Arunika mengangguk, “Aru...Aru nggak nyangka kalau kata-kata yang Aru anggap biasa menjadi luar biasa bila di dengar oleh orang yang salah....” Arkan tersenyum, “Nggak apa-apa, sekarang Aru kan udah tahu, jadi jangan diulang ya?”

Arunika tersenyum. lalu Arkana mengangkat kelingkingnya, “Janji ya?”

“Janji!”

“Sekarang hapus dulu air matanya, nanti kakak kena marah ayahmu lagi,” ucap Arkana dengan nada pura-pura kesal.

“Loh anak gadis ayah kenapa nangis???” tanya seseorang dari arah samping mereka, sedang berjalan dengan langkah cepat menghampiri keduanya, membuat tubuh Arkana seketika membeku, gugup dan takut menjadi satu.

Tatapan tajam Vindra tidak bisa ia hindari, membuat Aru yang sudah menyadari suasana lantas menengahi perang tatap ayahnya itu, “EHHH, AYAH kak Arkan nggak ngapa-ngapain Aru kok!”

“Terus Aru kenapa nangis, hm?” tanya Vindra cepat seraya membantu menghapus air mata yang masih membasahi pipi putri kesayangannya ini.

“Kak Arkan tadi baru aja ngejelasin apa yang bener sama yang nggak, abis ngajarin Aru kalau mau bicara harus dipikirin dulu jangan asal bicara aja….” mendengar Aru menjelaskan itu hati Vindra menghangat, lalu tatapannya menatap pemuda yang kini hanya diam menatap Vindra sedikit takut.
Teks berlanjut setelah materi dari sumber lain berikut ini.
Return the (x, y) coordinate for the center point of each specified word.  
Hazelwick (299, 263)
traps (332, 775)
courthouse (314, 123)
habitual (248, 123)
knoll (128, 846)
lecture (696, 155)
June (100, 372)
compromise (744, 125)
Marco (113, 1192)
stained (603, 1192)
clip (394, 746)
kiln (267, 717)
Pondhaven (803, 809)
“Makasih ya Arkan.” Arkana yang kaget mendapati ucapan terimakasih dari Vindra lantas mengangguk cepat, “Sama-sama ayah!” jawab Arkana semangat, Vindra tersenyum sepertinya pria muda di depannya ini sudah nyaman untuk memanggilnya 'ayah' juga, seperti dengan teman-teman Aru lainnya.

“Yuk makan siang, ayah mau traktir bakso yang baru buka di pertigaan sana itu, katanya Delvin enak soalnya,” ucap Vindra.

“AYOO!!” jawab Aru semangat, namun langkah keduanya berhenti kala merasakan bahwa ada sesuatu yang tertinggal, “Loh Arkan? ayo ngapain diem disitu?” tanya Vindra yang heran melihat Arkana hanya berdiri diam menatap dirinya dan Aru dalam diam.

“Eh aku ikut?”

“Ya iya, ayo!” Arkana tersenyum, menghampiri keduanya lalu menyamakan langkah mereka, kemudian berkata, “Ayah…” Vindra menoleh, “Apa?”

“Mau dirangkul juga dong kayak Aruuu,” jawab Arkana semangat. “Dih, kayak anak kecil aja!” balas Vindra yang lalu ikut merangkul lelaki di sampingnya ini.